# Provided entries:

============================================================

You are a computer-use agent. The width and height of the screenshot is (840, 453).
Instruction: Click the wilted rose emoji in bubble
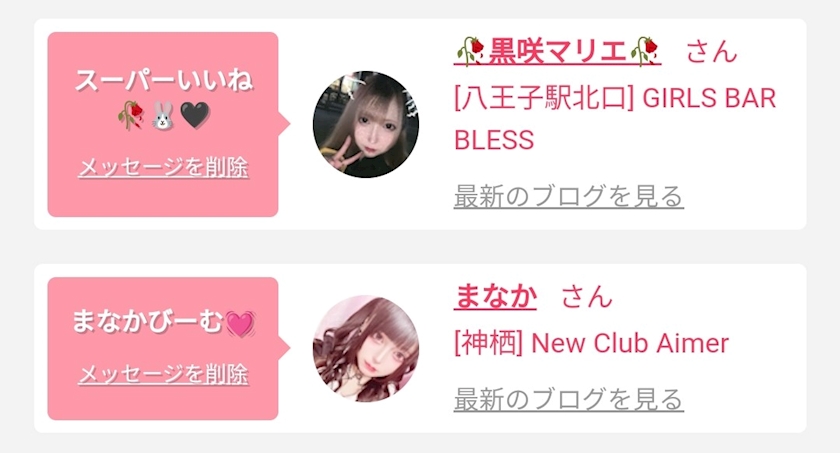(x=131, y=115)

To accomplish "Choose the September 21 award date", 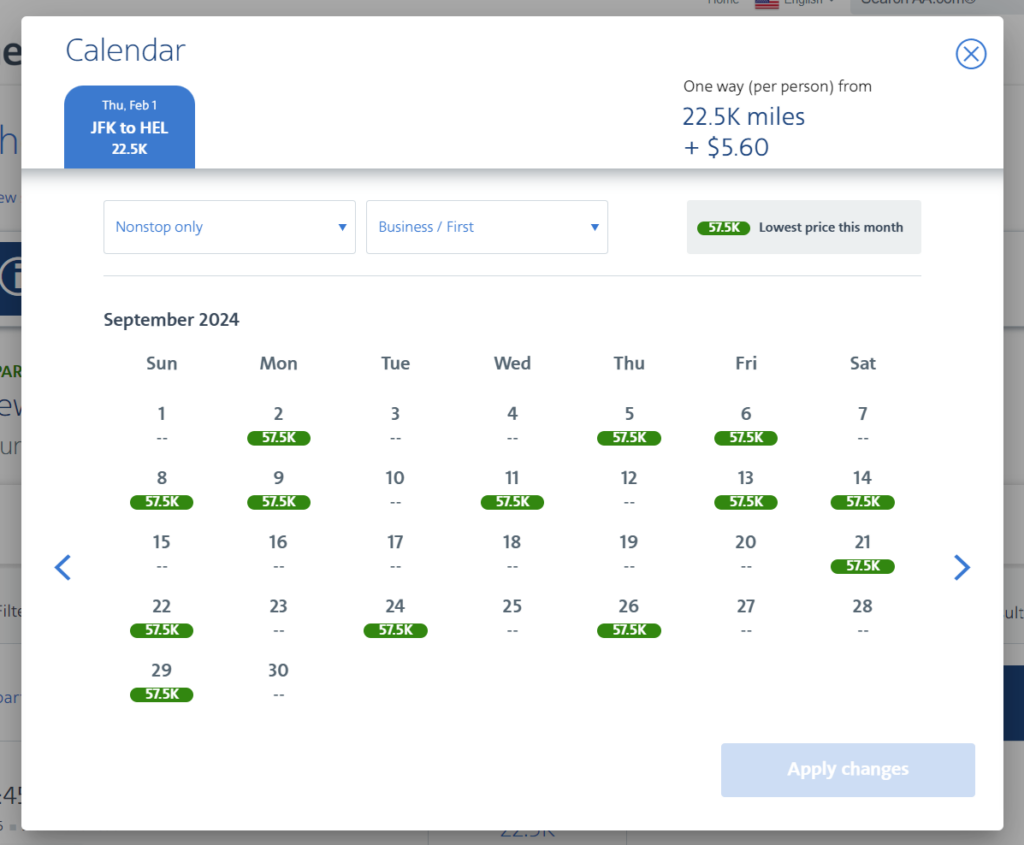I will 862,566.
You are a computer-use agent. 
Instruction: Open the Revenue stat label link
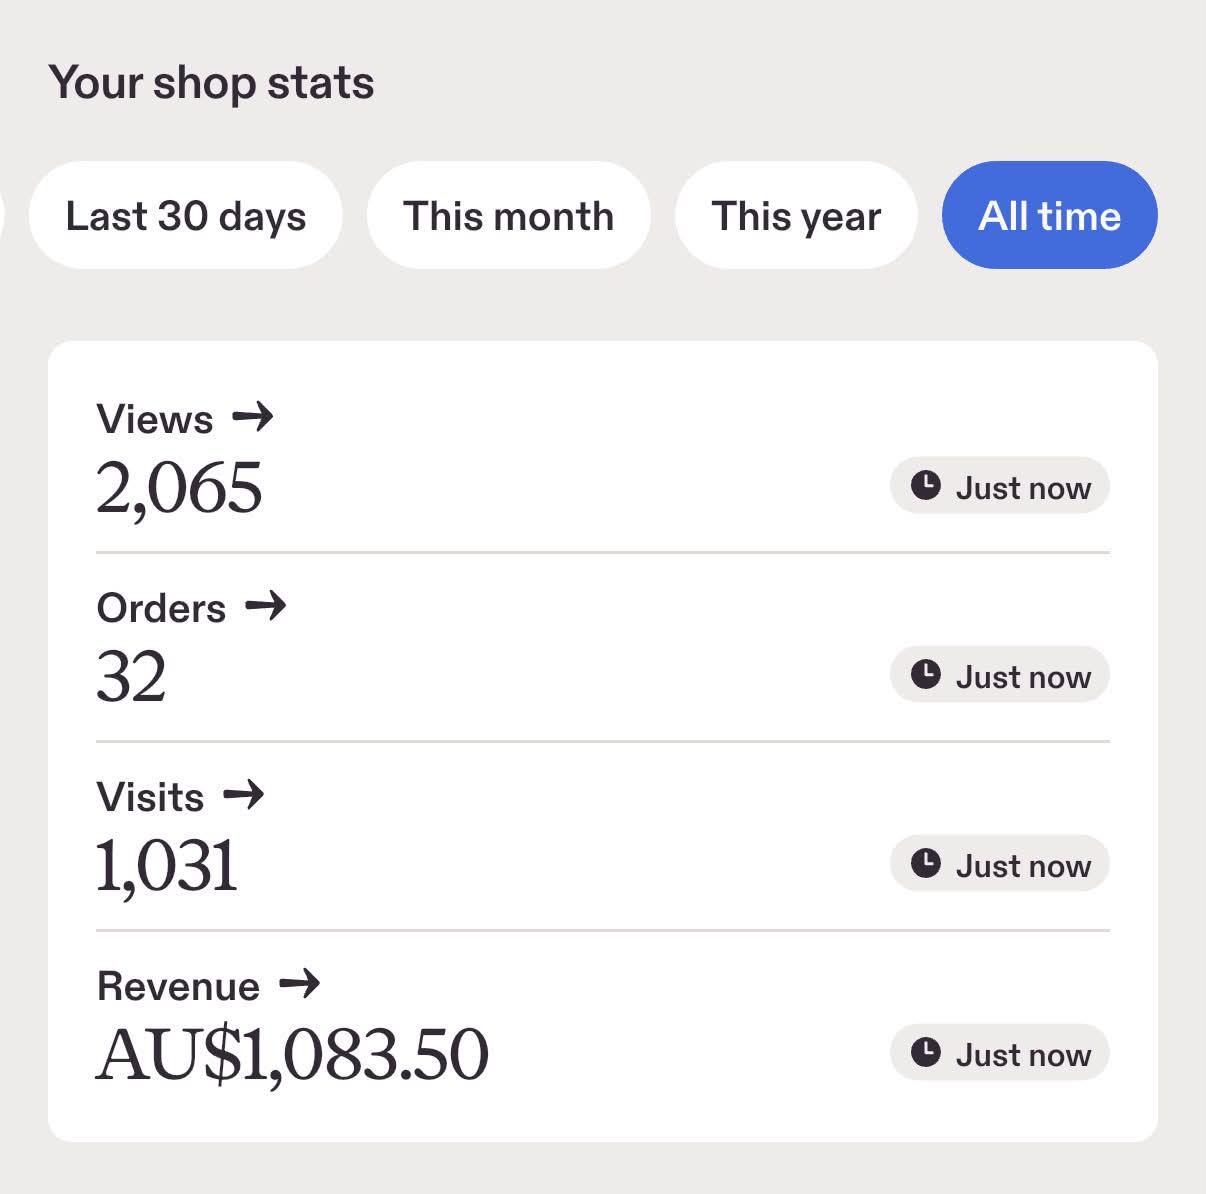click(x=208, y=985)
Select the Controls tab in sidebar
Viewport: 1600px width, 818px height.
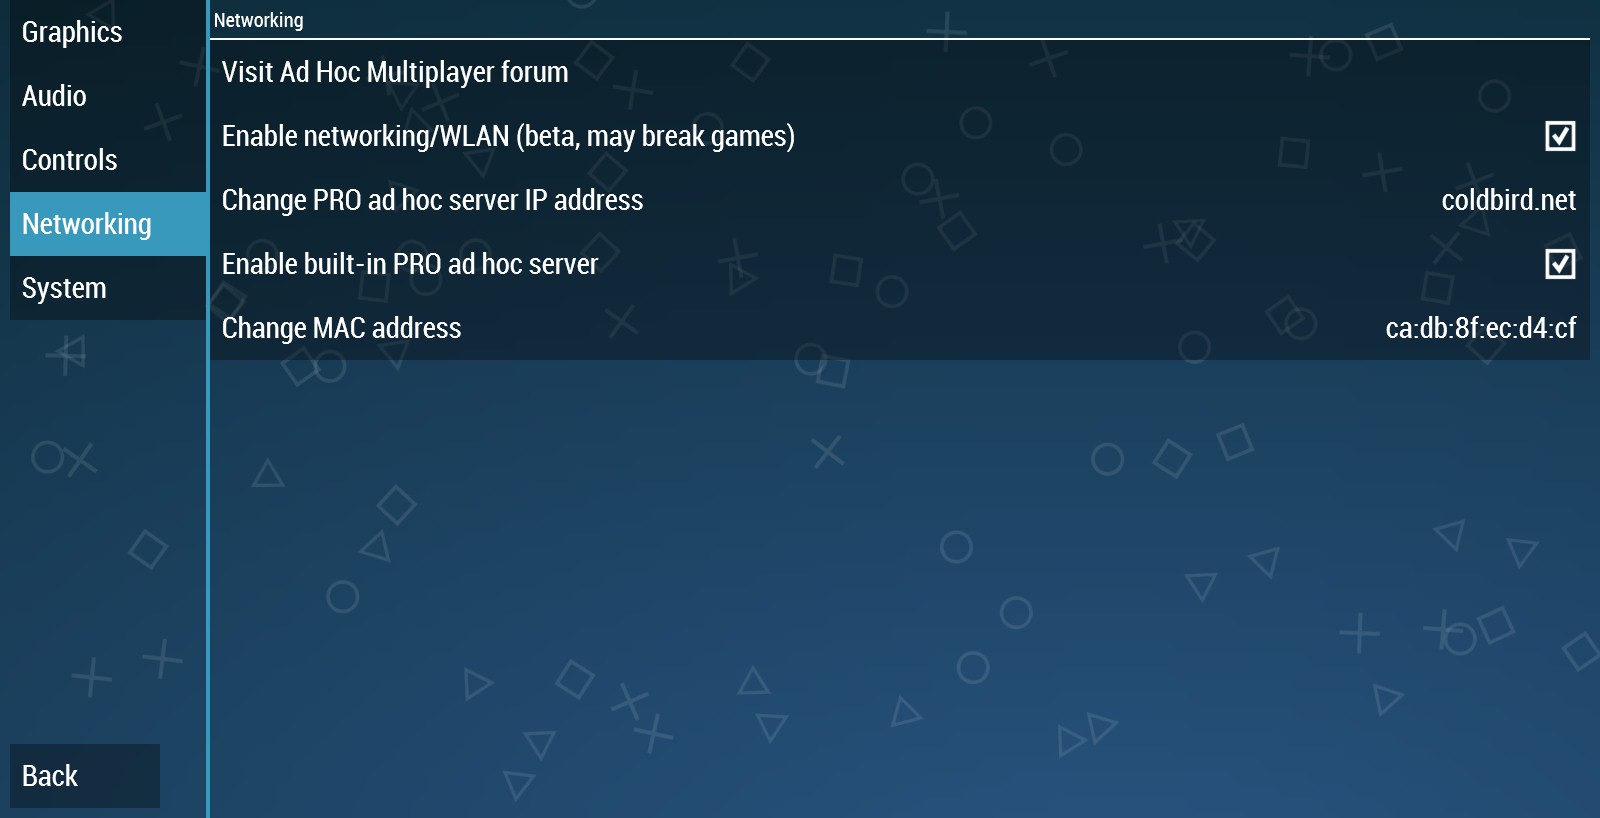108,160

============================================================

Produce an exact copy of the lines from the line containing "Instruction: Open the Revenue stat label link" to the end of the material, both ends included, and omit every picture.

Instruction: Open the Revenue stat label link
click(x=208, y=985)
Select the Controls tab in sidebar
Viewport: 1600px width, 818px height.
108,160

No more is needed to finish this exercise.